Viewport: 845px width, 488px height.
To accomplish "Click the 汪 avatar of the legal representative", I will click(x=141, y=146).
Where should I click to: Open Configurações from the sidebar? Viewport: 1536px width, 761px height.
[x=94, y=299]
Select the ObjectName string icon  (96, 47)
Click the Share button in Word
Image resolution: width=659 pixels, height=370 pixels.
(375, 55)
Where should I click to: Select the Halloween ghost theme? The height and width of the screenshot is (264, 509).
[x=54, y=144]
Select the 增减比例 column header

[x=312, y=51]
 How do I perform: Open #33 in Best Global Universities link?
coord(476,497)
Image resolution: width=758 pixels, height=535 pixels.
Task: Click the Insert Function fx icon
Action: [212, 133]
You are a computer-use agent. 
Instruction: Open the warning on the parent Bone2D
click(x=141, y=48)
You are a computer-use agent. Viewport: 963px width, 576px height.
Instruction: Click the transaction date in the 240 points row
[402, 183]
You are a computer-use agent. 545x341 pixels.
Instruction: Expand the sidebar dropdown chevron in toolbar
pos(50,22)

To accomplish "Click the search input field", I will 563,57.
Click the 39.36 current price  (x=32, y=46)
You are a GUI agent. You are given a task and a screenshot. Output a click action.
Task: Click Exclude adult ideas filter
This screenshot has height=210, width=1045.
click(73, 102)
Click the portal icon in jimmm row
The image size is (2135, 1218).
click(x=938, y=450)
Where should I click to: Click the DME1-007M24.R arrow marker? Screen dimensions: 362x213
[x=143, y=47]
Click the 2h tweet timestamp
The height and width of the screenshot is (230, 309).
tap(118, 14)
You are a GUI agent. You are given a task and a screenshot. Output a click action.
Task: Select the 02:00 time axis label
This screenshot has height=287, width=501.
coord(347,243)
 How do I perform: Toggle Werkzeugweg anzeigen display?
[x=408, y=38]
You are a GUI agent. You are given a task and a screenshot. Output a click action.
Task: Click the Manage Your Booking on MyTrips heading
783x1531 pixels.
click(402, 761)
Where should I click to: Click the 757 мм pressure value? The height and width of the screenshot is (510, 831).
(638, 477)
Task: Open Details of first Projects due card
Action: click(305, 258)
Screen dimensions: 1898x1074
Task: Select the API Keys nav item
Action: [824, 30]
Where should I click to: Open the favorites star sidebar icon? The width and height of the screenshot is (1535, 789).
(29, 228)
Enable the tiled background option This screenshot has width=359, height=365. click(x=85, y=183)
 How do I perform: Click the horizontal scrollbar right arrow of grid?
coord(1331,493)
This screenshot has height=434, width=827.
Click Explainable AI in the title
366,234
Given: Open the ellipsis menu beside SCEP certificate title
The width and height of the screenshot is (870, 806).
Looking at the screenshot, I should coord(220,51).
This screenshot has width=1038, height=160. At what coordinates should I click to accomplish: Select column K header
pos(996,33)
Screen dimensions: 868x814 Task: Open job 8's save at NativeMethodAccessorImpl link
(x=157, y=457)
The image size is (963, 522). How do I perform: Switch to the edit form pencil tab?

════════════════════

Work required =>
Rewrite all of the material above, replacing each "GUI agent" with "screen agent" and leaving everything else untouched.

Expected answer =>
Viewport: 845px width, 488px height.
To accomplish "Click the 汪 avatar of the legal representative", I will click(x=141, y=146).
Where should I click to: Open Configurações from the sidebar? Viewport: 1536px width, 761px height.
[x=94, y=299]
Select the ObjectName string icon  (96, 47)
Click the Share button in Word
Image resolution: width=659 pixels, height=370 pixels.
(375, 55)
Where should I click to: Select the Halloween ghost theme? The height and width of the screenshot is (264, 509).
[x=54, y=144]
Select the 增减比例 column header

[x=312, y=51]
 How do I perform: Open #33 in Best Global Universities link?
coord(476,497)
Image resolution: width=758 pixels, height=535 pixels.
Task: Click the Insert Function fx icon
Action: [212, 133]
You are a computer-use agent. 
Instruction: Open the warning on the parent Bone2D
click(x=141, y=48)
You are a computer-use agent. Viewport: 963px width, 576px height.
Instruction: Click the transaction date in the 240 points row
[402, 183]
You are a computer-use agent. 545x341 pixels.
Instruction: Expand the sidebar dropdown chevron in toolbar
pos(50,22)

To accomplish "Click the search input field", I will 563,57.
Click the 39.36 current price  (x=32, y=46)
You are a screen agent. You are given a task and a screenshot. Output a click action.
Task: Click Exclude adult ideas filter
This screenshot has height=210, width=1045.
click(73, 102)
Click the portal icon in jimmm row
The image size is (2135, 1218).
click(x=938, y=450)
Where should I click to: Click the DME1-007M24.R arrow marker? Screen dimensions: 362x213
[x=143, y=47]
Click the 2h tweet timestamp
The height and width of the screenshot is (230, 309).
tap(118, 14)
You are a screen agent. You are given a task and a screenshot. Output a click action.
Task: Select the 02:00 time axis label
This screenshot has height=287, width=501.
coord(347,243)
 How do I perform: Toggle Werkzeugweg anzeigen display?
[x=408, y=38]
You are a screen agent. You are given a task and a screenshot. Output a click action.
Task: Click the Manage Your Booking on MyTrips heading
783x1531 pixels.
click(402, 761)
Where should I click to: Click the 757 мм pressure value? The height and width of the screenshot is (510, 831).
(638, 477)
Task: Open Details of first Projects due card
Action: click(305, 258)
Screen dimensions: 1898x1074
Task: Select the API Keys nav item
Action: [824, 30]
Where should I click to: Open the favorites star sidebar icon? The width and height of the screenshot is (1535, 789).
(29, 228)
Enable the tiled background option This screenshot has width=359, height=365. click(x=85, y=183)
 How do I perform: Click the horizontal scrollbar right arrow of grid?
coord(1331,493)
This screenshot has height=434, width=827.
Click Explainable AI in the title
366,234
Given: Open the ellipsis menu beside SCEP certificate title
The width and height of the screenshot is (870, 806).
Looking at the screenshot, I should coord(220,51).
This screenshot has width=1038, height=160. At what coordinates should I click to accomplish: Select column K header
pos(996,33)
Screen dimensions: 868x814 Task: Open job 8's save at NativeMethodAccessorImpl link
(x=157, y=457)
The image size is (963, 522). How do I perform: Switch to the edit form pencil tab?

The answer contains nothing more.